Source data:
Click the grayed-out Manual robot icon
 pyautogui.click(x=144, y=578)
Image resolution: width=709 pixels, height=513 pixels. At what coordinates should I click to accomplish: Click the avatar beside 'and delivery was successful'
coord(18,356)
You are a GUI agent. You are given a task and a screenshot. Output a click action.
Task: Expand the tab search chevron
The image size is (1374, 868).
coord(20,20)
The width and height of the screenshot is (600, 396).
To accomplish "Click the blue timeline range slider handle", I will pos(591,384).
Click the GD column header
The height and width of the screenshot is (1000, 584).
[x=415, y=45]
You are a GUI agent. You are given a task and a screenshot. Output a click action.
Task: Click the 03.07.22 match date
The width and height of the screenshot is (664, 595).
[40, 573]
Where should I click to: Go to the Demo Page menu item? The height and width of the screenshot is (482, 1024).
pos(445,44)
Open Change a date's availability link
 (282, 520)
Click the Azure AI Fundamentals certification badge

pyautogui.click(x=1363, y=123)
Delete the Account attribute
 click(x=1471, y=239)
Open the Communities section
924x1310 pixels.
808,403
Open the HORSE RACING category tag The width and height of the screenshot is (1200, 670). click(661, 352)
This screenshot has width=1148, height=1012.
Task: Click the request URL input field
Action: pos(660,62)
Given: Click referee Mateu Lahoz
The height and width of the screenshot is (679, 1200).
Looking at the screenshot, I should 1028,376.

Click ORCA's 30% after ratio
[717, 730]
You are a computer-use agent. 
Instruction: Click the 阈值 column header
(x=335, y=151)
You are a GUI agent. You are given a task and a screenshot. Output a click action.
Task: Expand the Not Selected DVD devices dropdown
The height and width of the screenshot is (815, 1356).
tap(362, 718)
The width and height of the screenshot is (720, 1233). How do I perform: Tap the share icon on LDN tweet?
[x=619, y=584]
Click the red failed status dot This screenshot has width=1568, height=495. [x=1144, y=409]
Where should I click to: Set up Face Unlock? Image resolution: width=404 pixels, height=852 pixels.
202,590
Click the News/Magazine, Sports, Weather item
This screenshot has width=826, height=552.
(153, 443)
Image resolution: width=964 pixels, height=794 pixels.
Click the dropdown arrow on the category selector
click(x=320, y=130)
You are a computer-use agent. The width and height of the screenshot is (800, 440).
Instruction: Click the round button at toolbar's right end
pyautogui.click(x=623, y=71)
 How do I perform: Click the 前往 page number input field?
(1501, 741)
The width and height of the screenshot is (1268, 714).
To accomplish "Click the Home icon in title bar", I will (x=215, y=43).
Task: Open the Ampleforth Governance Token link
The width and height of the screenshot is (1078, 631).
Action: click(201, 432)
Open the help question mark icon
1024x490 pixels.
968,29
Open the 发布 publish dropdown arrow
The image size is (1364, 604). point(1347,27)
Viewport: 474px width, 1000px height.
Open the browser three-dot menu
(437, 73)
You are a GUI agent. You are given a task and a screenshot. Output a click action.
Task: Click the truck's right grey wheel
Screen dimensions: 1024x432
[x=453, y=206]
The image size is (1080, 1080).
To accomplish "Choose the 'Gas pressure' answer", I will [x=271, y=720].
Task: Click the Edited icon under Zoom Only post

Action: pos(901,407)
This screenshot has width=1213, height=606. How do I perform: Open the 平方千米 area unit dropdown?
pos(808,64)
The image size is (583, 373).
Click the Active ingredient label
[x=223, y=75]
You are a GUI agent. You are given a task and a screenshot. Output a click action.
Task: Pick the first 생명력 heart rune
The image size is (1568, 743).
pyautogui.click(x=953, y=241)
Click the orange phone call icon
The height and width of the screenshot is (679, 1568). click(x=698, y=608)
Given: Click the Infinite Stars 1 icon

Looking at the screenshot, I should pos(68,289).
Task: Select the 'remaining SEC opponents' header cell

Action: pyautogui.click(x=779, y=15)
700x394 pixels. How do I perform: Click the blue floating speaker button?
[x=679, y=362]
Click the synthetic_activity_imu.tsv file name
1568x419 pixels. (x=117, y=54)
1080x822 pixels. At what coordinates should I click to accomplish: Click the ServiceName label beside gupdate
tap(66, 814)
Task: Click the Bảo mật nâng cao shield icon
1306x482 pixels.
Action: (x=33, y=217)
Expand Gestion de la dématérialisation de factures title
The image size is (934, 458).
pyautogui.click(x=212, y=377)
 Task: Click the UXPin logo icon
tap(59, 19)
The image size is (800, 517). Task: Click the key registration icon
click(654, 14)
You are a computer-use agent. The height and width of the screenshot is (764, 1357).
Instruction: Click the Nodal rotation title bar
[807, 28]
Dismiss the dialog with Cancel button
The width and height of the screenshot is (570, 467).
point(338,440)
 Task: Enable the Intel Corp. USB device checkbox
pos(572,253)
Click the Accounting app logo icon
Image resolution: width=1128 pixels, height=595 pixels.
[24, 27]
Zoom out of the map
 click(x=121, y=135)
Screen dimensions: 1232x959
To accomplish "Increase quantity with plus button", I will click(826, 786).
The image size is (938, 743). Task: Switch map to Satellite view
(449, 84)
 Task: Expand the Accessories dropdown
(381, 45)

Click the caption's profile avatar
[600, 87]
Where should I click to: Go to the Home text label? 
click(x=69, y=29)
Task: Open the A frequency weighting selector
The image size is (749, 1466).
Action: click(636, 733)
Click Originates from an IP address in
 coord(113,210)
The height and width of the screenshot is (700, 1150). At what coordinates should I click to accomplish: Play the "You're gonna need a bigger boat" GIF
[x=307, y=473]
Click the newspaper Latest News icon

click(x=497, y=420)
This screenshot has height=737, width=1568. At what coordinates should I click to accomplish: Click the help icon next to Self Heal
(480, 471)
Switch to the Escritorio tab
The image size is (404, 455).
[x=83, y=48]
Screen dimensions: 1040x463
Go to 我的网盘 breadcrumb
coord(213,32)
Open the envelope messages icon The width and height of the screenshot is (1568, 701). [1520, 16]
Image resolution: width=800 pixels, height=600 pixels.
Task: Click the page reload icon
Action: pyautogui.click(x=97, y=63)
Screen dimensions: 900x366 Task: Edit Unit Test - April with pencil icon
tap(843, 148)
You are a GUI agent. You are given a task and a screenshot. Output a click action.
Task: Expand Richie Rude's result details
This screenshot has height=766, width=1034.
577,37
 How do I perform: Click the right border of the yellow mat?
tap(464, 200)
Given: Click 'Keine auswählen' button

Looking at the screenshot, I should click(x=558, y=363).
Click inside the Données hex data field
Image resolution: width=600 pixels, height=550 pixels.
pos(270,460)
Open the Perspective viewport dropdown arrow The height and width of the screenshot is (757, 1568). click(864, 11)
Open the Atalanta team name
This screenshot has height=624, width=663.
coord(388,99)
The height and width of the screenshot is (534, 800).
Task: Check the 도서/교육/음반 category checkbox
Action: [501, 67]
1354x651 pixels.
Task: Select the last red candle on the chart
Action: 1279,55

• Try it
Copy out every entry, keeping each line exactly as it is.

• Written answer
Click the grayed-out Manual robot icon
 pyautogui.click(x=144, y=578)
Image resolution: width=709 pixels, height=513 pixels. At what coordinates should I click to accomplish: Click the avatar beside 'and delivery was successful'
coord(18,356)
You are a GUI agent. You are given a task and a screenshot. Output a click action.
Task: Expand the tab search chevron
The image size is (1374, 868).
coord(20,20)
The width and height of the screenshot is (600, 396).
To accomplish "Click the blue timeline range slider handle", I will pos(591,384).
Click the GD column header
The height and width of the screenshot is (1000, 584).
[x=415, y=45]
You are a GUI agent. You are given a task and a screenshot. Output a click action.
Task: Click the 03.07.22 match date
The width and height of the screenshot is (664, 595).
[40, 573]
Where should I click to: Go to the Demo Page menu item? The height and width of the screenshot is (482, 1024).
pos(445,44)
Open Change a date's availability link
 (282, 520)
Click the Azure AI Fundamentals certification badge

pyautogui.click(x=1363, y=123)
Delete the Account attribute
 click(x=1471, y=239)
Open the Communities section
924x1310 pixels.
808,403
Open the HORSE RACING category tag The width and height of the screenshot is (1200, 670). click(661, 352)
This screenshot has width=1148, height=1012.
Task: Click the request URL input field
Action: pos(660,62)
Given: Click referee Mateu Lahoz
The height and width of the screenshot is (679, 1200).
Looking at the screenshot, I should 1028,376.

Click ORCA's 30% after ratio
[717, 730]
You are a computer-use agent. 
Instruction: Click the 阈值 column header
(x=335, y=151)
You are a GUI agent. You are given a task and a screenshot. Output a click action.
Task: Expand the Not Selected DVD devices dropdown
The height and width of the screenshot is (815, 1356).
tap(362, 718)
The width and height of the screenshot is (720, 1233). How do I perform: Tap the share icon on LDN tweet?
[x=619, y=584]
Click the red failed status dot This screenshot has width=1568, height=495. [x=1144, y=409]
Where should I click to: Set up Face Unlock? Image resolution: width=404 pixels, height=852 pixels.
202,590
Click the News/Magazine, Sports, Weather item
This screenshot has width=826, height=552.
(153, 443)
Image resolution: width=964 pixels, height=794 pixels.
Click the dropdown arrow on the category selector
click(x=320, y=130)
You are a computer-use agent. The width and height of the screenshot is (800, 440).
Instruction: Click the round button at toolbar's right end
pyautogui.click(x=623, y=71)
 How do I perform: Click the 前往 page number input field?
(1501, 741)
The width and height of the screenshot is (1268, 714).
To accomplish "Click the Home icon in title bar", I will (x=215, y=43).
Task: Open the Ampleforth Governance Token link
The width and height of the screenshot is (1078, 631).
Action: click(201, 432)
Open the help question mark icon
1024x490 pixels.
968,29
Open the 发布 publish dropdown arrow
The image size is (1364, 604). point(1347,27)
Viewport: 474px width, 1000px height.
Open the browser three-dot menu
(437, 73)
You are a GUI agent. You are given a task and a screenshot. Output a click action.
Task: Click the truck's right grey wheel
Screen dimensions: 1024x432
[x=453, y=206]
The image size is (1080, 1080).
To accomplish "Choose the 'Gas pressure' answer", I will [x=271, y=720].
Task: Click the Edited icon under Zoom Only post

Action: pos(901,407)
This screenshot has width=1213, height=606. How do I perform: Open the 平方千米 area unit dropdown?
pos(808,64)
The image size is (583, 373).
Click the Active ingredient label
[x=223, y=75]
You are a GUI agent. You are given a task and a screenshot. Output a click action.
Task: Pick the first 생명력 heart rune
The image size is (1568, 743).
pyautogui.click(x=953, y=241)
Click the orange phone call icon
The height and width of the screenshot is (679, 1568). click(x=698, y=608)
Given: Click the Infinite Stars 1 icon

Looking at the screenshot, I should pos(68,289).
Task: Select the 'remaining SEC opponents' header cell

Action: pyautogui.click(x=779, y=15)
700x394 pixels. How do I perform: Click the blue floating speaker button?
[x=679, y=362]
Click the synthetic_activity_imu.tsv file name
1568x419 pixels. (x=117, y=54)
1080x822 pixels. At what coordinates should I click to accomplish: Click the ServiceName label beside gupdate
tap(66, 814)
Task: Click the Bảo mật nâng cao shield icon
1306x482 pixels.
Action: (x=33, y=217)
Expand Gestion de la dématérialisation de factures title
The image size is (934, 458).
pyautogui.click(x=212, y=377)
 Task: Click the UXPin logo icon
tap(59, 19)
The image size is (800, 517). Task: Click the key registration icon
click(654, 14)
You are a computer-use agent. The height and width of the screenshot is (764, 1357).
Instruction: Click the Nodal rotation title bar
[807, 28]
Dismiss the dialog with Cancel button
The width and height of the screenshot is (570, 467).
point(338,440)
 Task: Enable the Intel Corp. USB device checkbox
pos(572,253)
Click the Accounting app logo icon
Image resolution: width=1128 pixels, height=595 pixels.
[24, 27]
Zoom out of the map
 click(x=121, y=135)
Screen dimensions: 1232x959
To accomplish "Increase quantity with plus button", I will click(826, 786).
The image size is (938, 743). Task: Switch map to Satellite view
(449, 84)
 Task: Expand the Accessories dropdown
(381, 45)

Click the caption's profile avatar
[600, 87]
Where should I click to: Go to the Home text label? 
click(x=69, y=29)
Task: Open the A frequency weighting selector
The image size is (749, 1466).
Action: click(636, 733)
Click Originates from an IP address in
 coord(113,210)
The height and width of the screenshot is (700, 1150). At what coordinates should I click to accomplish: Play the "You're gonna need a bigger boat" GIF
[x=307, y=473]
Click the newspaper Latest News icon

click(x=497, y=420)
This screenshot has height=737, width=1568. At what coordinates should I click to accomplish: Click the help icon next to Self Heal
(480, 471)
Switch to the Escritorio tab
The image size is (404, 455).
[x=83, y=48]
Screen dimensions: 1040x463
Go to 我的网盘 breadcrumb
coord(213,32)
Open the envelope messages icon The width and height of the screenshot is (1568, 701). [1520, 16]
Image resolution: width=800 pixels, height=600 pixels.
Task: Click the page reload icon
Action: pyautogui.click(x=97, y=63)
Screen dimensions: 900x366 Task: Edit Unit Test - April with pencil icon
tap(843, 148)
You are a GUI agent. You are given a task and a screenshot. Output a click action.
Task: Expand Richie Rude's result details
This screenshot has height=766, width=1034.
577,37
 How do I perform: Click the right border of the yellow mat?
tap(464, 200)
Given: Click 'Keine auswählen' button

Looking at the screenshot, I should click(x=558, y=363).
Click inside the Données hex data field
Image resolution: width=600 pixels, height=550 pixels.
pos(270,460)
Open the Perspective viewport dropdown arrow The height and width of the screenshot is (757, 1568). click(864, 11)
Open the Atalanta team name
This screenshot has height=624, width=663.
coord(388,99)
The height and width of the screenshot is (534, 800).
Task: Check the 도서/교육/음반 category checkbox
Action: [501, 67]
1354x651 pixels.
Task: Select the last red candle on the chart
Action: 1279,55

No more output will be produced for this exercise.